In this way, the nutrient solution controlled to a preset fertilizer concentration is mixed and stored in the nutrient solution adjustment tank 2 in an amount that maintains a constant liquid level.

The fertilizer composition and fertilizer concentration of the nutrient solution stored in the nutrient solution tank 1 tend to change slightly as it is used over a long period of time, so it is preferable to use the same nutrient solution for a long period of time.

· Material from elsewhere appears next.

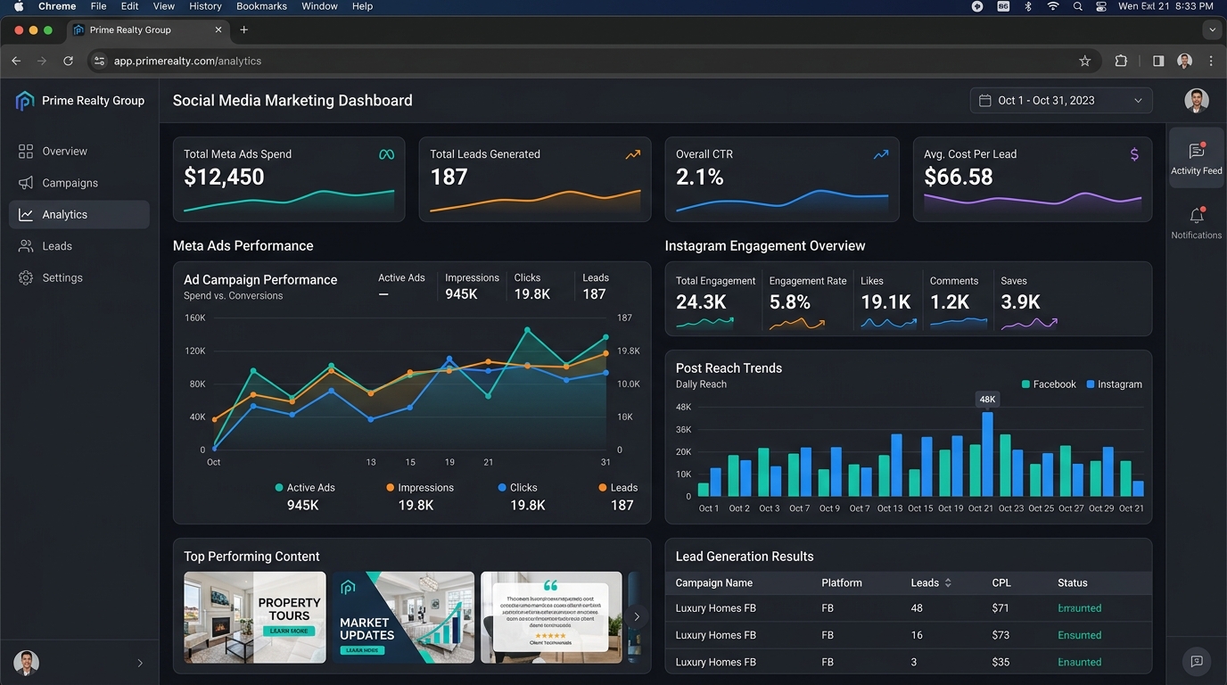Open the Activity Feed panel
The image size is (1227, 685).
click(x=1196, y=158)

Rather, in the method of the present invention, the amount of nutrient solution in the nutrient solution tank 1 is normally stored in an amount that is consumed in one or two irrigations.

Therefore, a very small and small capacity nutrient solution tank is sufficient.

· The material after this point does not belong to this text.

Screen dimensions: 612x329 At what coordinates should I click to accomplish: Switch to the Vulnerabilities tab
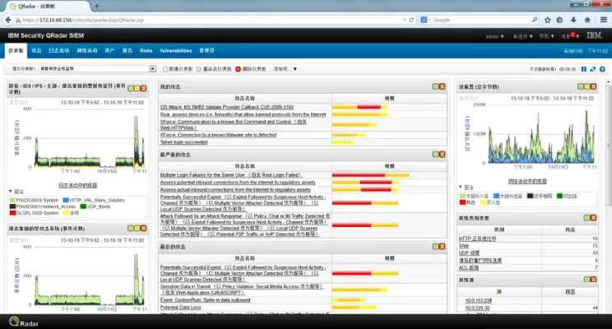tap(175, 50)
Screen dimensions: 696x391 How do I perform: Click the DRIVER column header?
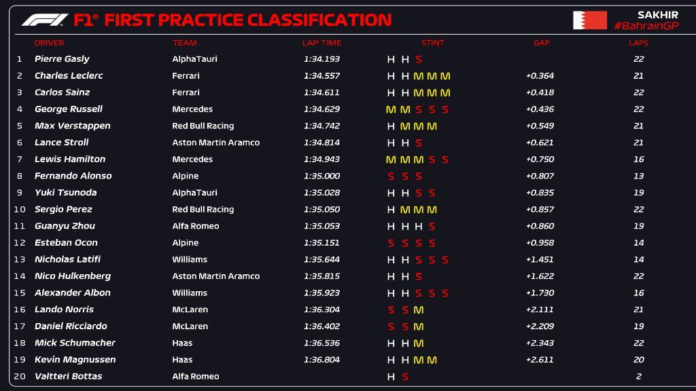(49, 43)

Further, according to the present invention, failures in crop cultivation due to errors in supplying the culture solution or adjusting the concentration can be eliminated, and there is an advantage that stable production can be achieved.

Furthermore, by adopting this device, even those with no experience in hydroponic cultivation can easily perform hydroponic cultivation, which can greatly contribute to labor saving and stable production of side dishes.

[Brief explanation of the drawing]

Fig. 1 is a principle diagram showing an embodiment of the automatic nutrient solution supply control device according to the present invention, Fig. 2 is a principle diagram of the same liquid fertilizer quantitative supply device, and Fig. 3 is a principle diagram of the same liquid fertilizer supply device. in,
1 is a nutrient solution tank, 2 is a nutrient solution adjustment tank, 3 is a cultivation bed, 4 is a nutrient solution supply pump, 5 and 6 are liquid level gauges, 7 and 9 are solenoid valves, 8 and 1213 are nutrient solution lines, and 10 is a Liquid fertilizer quantitative supply device or liquid fertilizer supply device, 11 is a controller, o-ler 14 is a water supply line, 15 is an ejector or part of a sucker, 16 is a liquid fertilizer stock solution tank, 1722 is a solenoid valve,
18 is a measuring cup, 19 and 23 are liquid fertilizer lines, 20
2 shows a siphon, and 21 shows an air venting capillary tube.

Claims (1)

[Claims] 1 A liquid level gauge 5 is provided inside, and the content nutrient solution is fed to the line 12.
The excess nutrient solution is supplied to the cultivation bed 3 through the line 1.
3, a nutrient solution adjustment tank 2 in which a nutrient solution is adjusted and stored, and a nutrient solution adjustment tank 2 in which a nutrient solution is adjusted and stored; When the liquid level in the tank falls to the lower surface detection level set in advance by the liquid level gauge 5, the communication line 8 between the nutrient solution tank 1 and the nutrient solution adjustment tank 2 is opened via the relay in the controller 11, and the nutrient solution is The nutrient solution adjusted and stored in the adjustment tank 2 is supplied to the nutrient solution tank 1, and when the liquid level in the nutrient solution adjustment tank 2 falls to the lower surface detection level set in advance by the liquid level gauge 6, a relay in the controller 11 is activated. After the nutrient solution is supplied to the nutrient solution tank 1 and the liquid level in the nutrient solution adjustment tank 2 drops to the level detected by the lower surface of the liquid level gauge 6, the controller A water supply line 1 that communicates with the nutrient solution adjustment tank 2 via a relay in 11
4 is opened and water or water-liquid fertilizer is supplied until the liquid level reaches the upper surface detection level set in advance by the liquid level gauge 6, and then the solenoid valve 9 and the water supply line 14 are closed.
During the process, a mixing dilution device quantitatively mixes liquid fertilizer into the water through one or more liquid fertilizer suction devices, or a certain amount of liquid fertilizer is added to the nutrient solution adjustment tank 2 corresponding to the amount of water supplied to the tank. An automatic nutrient solution supply control device characterized by being configured by installing a liquid fertilizer mixing device 10 that is directly supplied.